Orang menyebutnya masa-masa puber. Masa remaja juga penuh gejolak diri dan tantangan. Para orangtua pasti sedikit mencemaskan anak-anaknya terutama yang memiliki anak laki-laki.
Memasuki masa SMA, saya sudah mengenal dunia alam bebas yakni hiking, kemping, dan mendaki gunung.
Hobi yang boleh dikatakan olahraga ekstrim ini ternyata bisa "melambungkan" nama saya untuk ukuran anak-anak remaja pada masa itu.
Maklum pengenalan jati diri pada masa-masa itu fenomenal bagi remaja. Ingin dikenal dan dibanggakan!
Saya pun ikut bergabung bersama teman-teman sekolah ke dalam Siswa Pencinta Alam (Sispala) SMA Negeri 4 Padang. Masih ingat, saat itu pelantikan angkatan pertama di Sispala kami.
Sebelum ikut bergabung saya telah pernah mendaki gunung. Pertama kali mendaki tahun 1991 ke Gunung Singgalang. Pergi ikut rombongan yang sudah senior-senior yang saya kenal dari pergaulan.
Disinilah saya mulai "cinta berat' dengan hobi ini. Disini pula saya tahu akan pentingnya perlengkapan dan peralatan memadai. Selain itu kekompakan dan kerja sama tim juga yang utama dan dipelihara.
Lantas saya mulai manabung sedikit-sedikit guna melengkapi kebutuhan dasar sebagai penggiat di alam bebas yakni perlengkapan dan peralatan. Misal, tas carrier, alat masak, mantel hujan, celana dan baju lapangan, sepatu mendaki gunung, sleeping bed, kompas, tali temali (tali webbing), dan sebagainya.
Ibu pun menyadari bahwa anaknya sudah meningkat dalam masa perkembangan anaknya yang sudah remaja. Pada kenyataannya seorang ibu sudah pasti mencemaskan anaknya kalau-kalau nanti tersesat di hutan gunung.
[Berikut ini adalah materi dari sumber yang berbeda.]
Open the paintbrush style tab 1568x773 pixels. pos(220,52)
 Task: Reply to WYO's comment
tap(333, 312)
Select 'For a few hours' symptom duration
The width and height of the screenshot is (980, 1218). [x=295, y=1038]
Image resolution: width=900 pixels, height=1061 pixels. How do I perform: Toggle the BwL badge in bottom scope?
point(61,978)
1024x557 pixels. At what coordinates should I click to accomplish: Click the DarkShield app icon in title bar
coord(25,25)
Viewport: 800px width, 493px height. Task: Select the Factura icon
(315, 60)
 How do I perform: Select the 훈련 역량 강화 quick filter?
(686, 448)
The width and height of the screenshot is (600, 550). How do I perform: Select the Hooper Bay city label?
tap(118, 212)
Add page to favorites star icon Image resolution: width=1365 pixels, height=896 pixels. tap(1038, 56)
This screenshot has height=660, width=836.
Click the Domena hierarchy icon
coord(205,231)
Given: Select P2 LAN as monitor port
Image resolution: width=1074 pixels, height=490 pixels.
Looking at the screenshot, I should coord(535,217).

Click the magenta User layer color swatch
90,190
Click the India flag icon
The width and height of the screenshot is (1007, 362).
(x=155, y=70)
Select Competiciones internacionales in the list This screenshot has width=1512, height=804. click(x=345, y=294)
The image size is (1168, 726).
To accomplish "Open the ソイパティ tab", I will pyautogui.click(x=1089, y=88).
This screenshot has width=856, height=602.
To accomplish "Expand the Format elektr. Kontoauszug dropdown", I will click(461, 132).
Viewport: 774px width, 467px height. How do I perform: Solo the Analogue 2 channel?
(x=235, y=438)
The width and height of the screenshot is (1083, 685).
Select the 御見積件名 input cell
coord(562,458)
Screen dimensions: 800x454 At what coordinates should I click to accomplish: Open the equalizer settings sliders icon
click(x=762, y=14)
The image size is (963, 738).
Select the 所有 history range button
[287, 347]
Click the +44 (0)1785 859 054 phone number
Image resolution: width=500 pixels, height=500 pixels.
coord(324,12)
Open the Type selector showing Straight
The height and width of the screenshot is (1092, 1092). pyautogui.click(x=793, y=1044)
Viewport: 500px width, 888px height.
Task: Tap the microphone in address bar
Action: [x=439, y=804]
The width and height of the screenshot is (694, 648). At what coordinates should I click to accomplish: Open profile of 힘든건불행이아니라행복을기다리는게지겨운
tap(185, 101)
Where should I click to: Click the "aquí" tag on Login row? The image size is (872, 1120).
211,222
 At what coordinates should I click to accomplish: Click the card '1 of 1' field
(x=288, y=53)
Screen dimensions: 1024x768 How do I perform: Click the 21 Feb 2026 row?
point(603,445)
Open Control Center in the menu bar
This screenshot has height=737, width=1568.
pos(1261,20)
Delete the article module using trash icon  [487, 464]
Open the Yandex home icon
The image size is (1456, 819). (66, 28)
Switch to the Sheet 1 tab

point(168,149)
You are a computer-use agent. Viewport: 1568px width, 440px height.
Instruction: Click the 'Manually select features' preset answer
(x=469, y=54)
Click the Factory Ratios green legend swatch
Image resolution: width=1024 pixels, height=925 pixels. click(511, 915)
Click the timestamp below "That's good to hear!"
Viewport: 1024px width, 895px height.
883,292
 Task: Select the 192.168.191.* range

Karena pada saat itu pernah kejadian pendaki gunung yang hilang di Gunung Singgalang dan juga di Gunung Marapi. Namun faktor hilangnya pendaki tersebut adalah faktor tidak mengetahui teknik dan dasar-dasar sebagai pencinta alam.
Pelan namun pasti saya baru bisa membeli perlengkapan memasak beserta kompornya. Harganya lumayan mahal juga untuk ukuran anak remaja. Sementara perlengkapan lainnya masih meminjam sama teman-teman.